Try it:
After finding the line that holds "The image size" below, set down that line and the rest through the final one exactly, leaving the pictures out.

Material supplied:
- - -

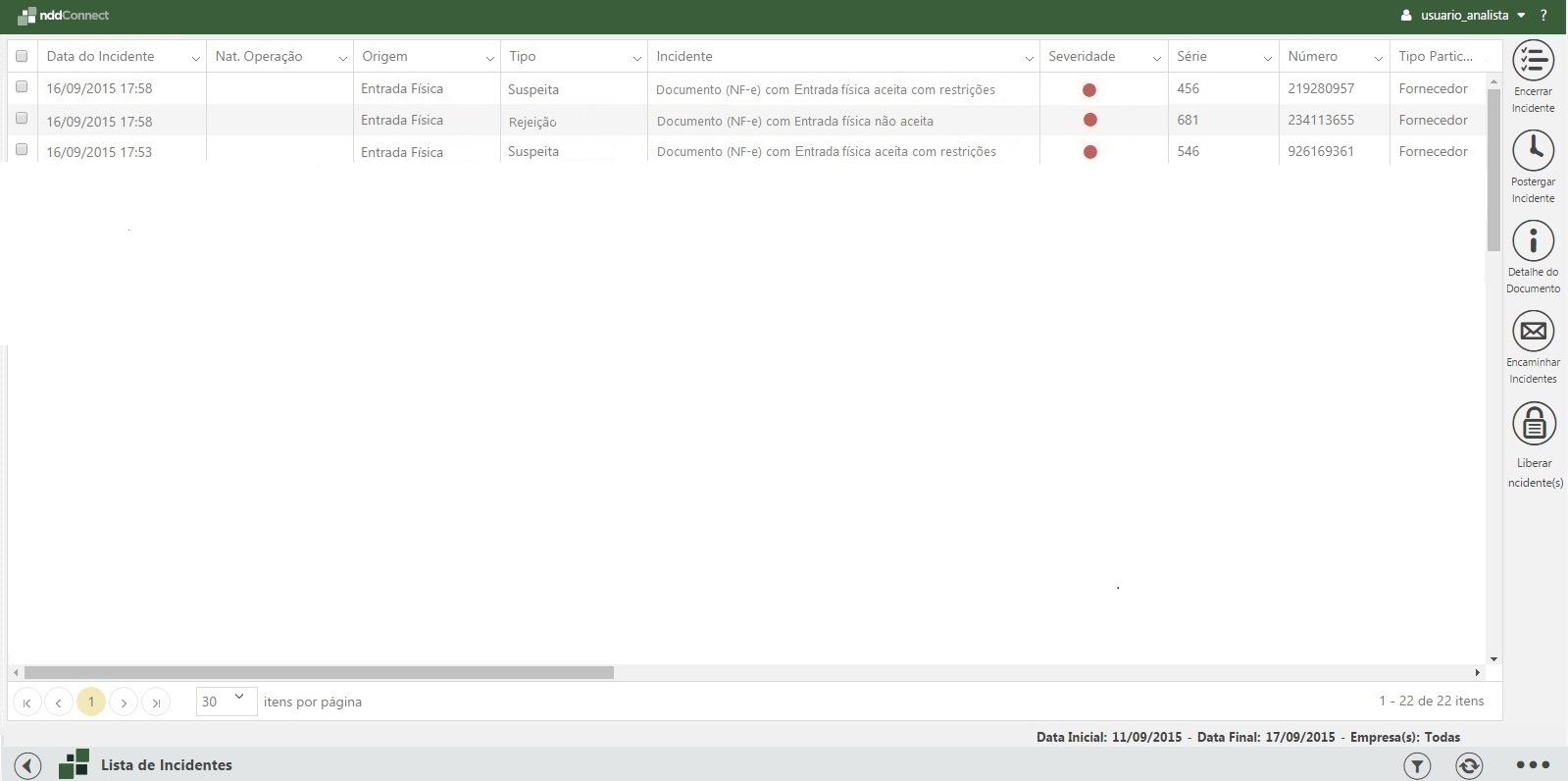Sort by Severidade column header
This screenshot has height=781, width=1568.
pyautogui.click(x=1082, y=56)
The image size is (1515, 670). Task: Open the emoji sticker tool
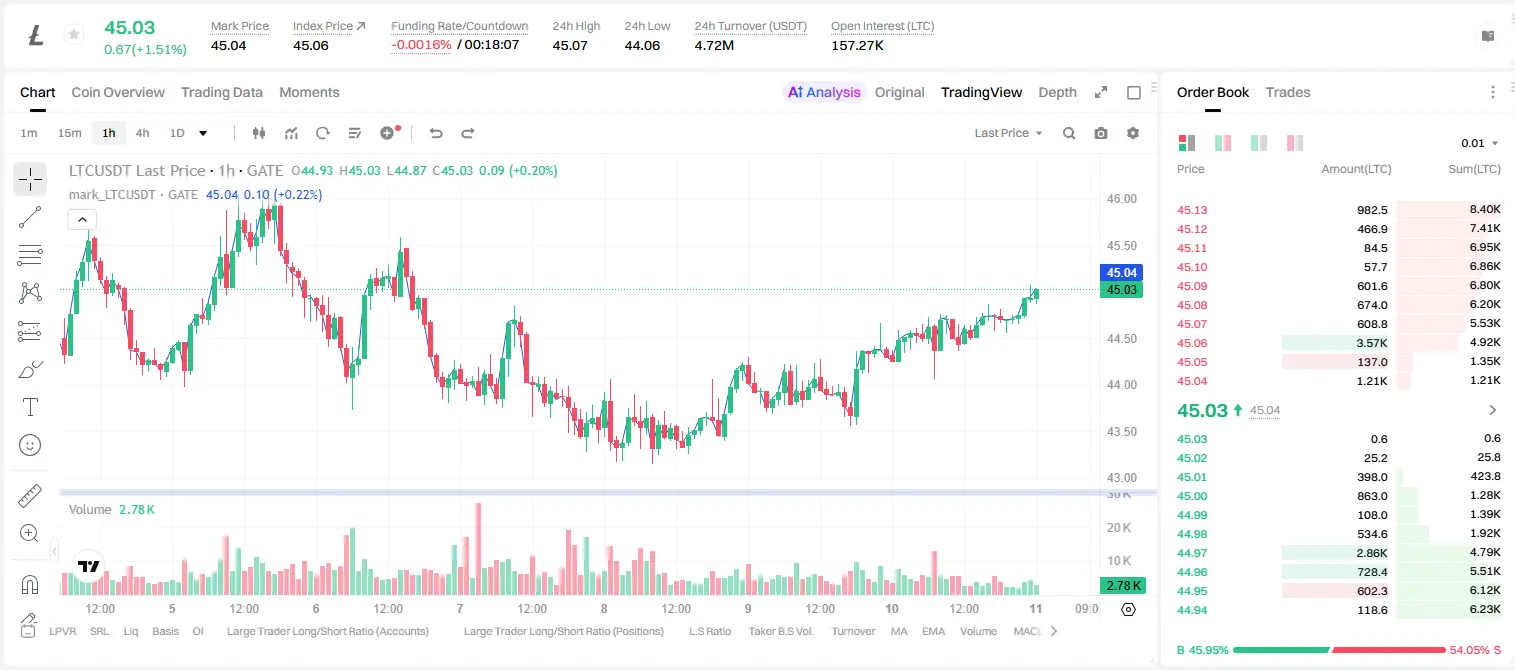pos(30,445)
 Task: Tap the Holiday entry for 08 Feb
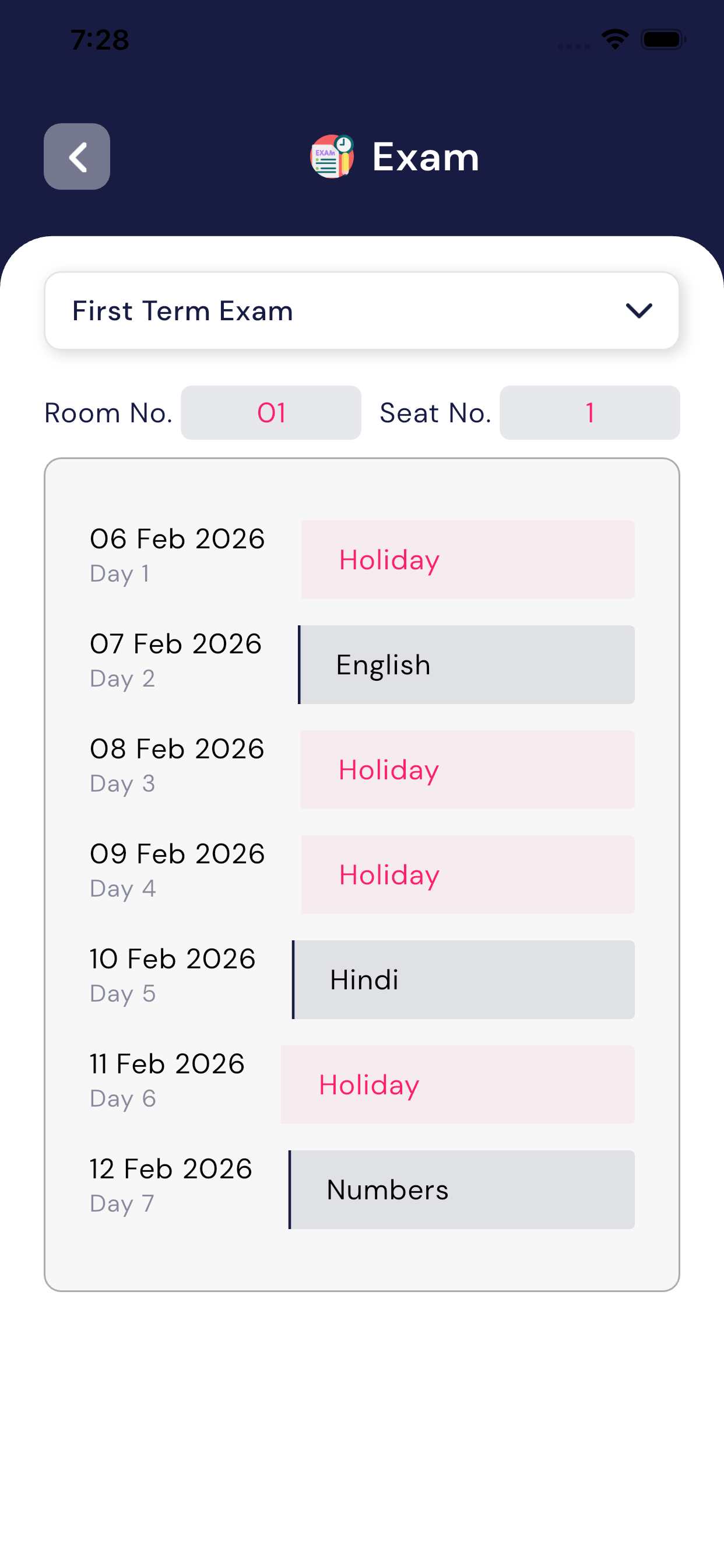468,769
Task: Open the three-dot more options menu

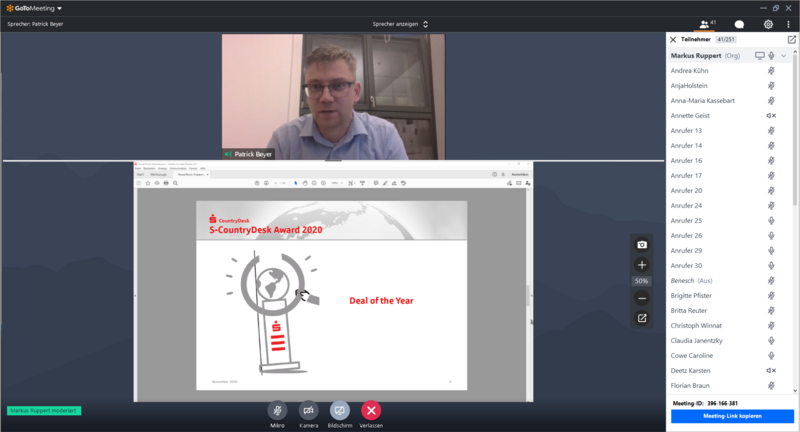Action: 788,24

- - -

Response to this task:
The image size is (1515, 670). Task: Open the emoji sticker tool
pos(30,445)
 Task: Tap the Holiday entry for 08 Feb
468,769
Task: Open the three-dot more options menu

Action: 788,24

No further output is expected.